A (Meta)commentary on Western Literary Theories in China: The Case of Jameson and Chinese Jamesonism

by Liu Kang

This essay takes Fredric Jameson and Chinese Jamesonism as a case in point to illustrate the Chinese anxiety of influence with Western theory and the battle between (Western) universalism and Chinese exceptionalism. Chinese Jamesonism shows how an eclectic American neo-Marxist academic discourse has been invented in China on selected themes of postmodernism and Third World “national allegory.” However, as a “shadowy but central presence” in Jameson and other Western left theories, Maoism is nearly absent from China’s appropriation of Western theories. A vigorous critique of the relationship between Maoism and Western left theories sheds light on the issues of politics and ideology underlying the Chinese anxiety of influence.


The authors of the essays on Western theory in China in this issue of MLQ all favor the development of a distinctively Chinese literary theory. Wang Ning focuses on the influence since 1950 of Jean-Paul Sartre, Jacques Derrida, and Alain Badiou. Zhang Jiang more or less totally rejects Western literary-critical theorists as guilty of what he calls “imposed interpretation.” Zhang eschews formulas or models in literary criticism in favor of reading each work as something unique and sui generis.

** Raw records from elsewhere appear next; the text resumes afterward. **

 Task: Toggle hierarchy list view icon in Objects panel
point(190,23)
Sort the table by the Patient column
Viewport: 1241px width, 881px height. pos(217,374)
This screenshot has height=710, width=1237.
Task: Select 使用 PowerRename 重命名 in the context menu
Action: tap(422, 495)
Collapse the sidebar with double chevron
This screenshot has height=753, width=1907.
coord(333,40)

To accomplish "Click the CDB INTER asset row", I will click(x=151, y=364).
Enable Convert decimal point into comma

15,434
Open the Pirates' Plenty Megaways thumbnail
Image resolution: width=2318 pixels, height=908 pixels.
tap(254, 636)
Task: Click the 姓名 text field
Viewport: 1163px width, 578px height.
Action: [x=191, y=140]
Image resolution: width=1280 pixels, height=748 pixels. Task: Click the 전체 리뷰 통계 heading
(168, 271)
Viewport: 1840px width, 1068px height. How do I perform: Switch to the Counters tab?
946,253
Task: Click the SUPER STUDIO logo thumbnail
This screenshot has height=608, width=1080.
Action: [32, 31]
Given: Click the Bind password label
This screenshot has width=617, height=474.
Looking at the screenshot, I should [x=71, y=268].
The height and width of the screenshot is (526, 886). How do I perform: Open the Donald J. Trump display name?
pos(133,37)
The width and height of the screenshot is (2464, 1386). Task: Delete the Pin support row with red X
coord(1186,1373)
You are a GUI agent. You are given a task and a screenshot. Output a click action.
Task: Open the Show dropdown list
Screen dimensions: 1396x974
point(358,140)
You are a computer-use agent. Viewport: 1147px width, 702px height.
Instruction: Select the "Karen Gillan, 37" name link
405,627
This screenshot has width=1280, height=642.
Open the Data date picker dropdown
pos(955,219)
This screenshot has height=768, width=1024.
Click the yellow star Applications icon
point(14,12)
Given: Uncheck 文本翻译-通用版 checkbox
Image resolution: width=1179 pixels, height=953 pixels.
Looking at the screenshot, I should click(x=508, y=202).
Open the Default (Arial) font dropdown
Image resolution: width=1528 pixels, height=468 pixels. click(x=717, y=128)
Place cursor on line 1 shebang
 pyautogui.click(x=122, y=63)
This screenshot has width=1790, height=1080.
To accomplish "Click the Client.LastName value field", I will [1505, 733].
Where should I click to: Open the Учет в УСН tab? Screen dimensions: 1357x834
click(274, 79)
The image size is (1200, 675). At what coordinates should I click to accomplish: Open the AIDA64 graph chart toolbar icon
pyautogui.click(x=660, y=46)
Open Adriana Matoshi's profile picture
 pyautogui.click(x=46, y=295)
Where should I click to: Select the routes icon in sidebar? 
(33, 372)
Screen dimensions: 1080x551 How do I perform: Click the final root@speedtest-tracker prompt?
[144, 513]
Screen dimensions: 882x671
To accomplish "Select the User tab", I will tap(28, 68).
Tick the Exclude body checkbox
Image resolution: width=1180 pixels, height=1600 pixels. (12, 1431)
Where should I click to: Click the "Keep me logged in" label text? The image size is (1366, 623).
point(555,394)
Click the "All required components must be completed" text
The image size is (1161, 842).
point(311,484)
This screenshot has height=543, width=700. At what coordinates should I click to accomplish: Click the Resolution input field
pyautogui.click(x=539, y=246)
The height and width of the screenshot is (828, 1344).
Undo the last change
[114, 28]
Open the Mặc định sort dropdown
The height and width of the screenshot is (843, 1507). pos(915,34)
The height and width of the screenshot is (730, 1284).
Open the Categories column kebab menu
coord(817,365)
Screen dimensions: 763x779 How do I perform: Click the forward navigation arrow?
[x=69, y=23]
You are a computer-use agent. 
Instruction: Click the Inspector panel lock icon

Zhu Liyuan discusses in detail the influence in China of the present author’s “end of literature” essay. “Western Literary Theory in China” ends with a section about something the three Chinese authors do not stress, namely, the major changes in literary theory in every country, including China, brought about willy-nilly by the shift from print media to digital media. What happens to a literary work when it is read online rather than in print?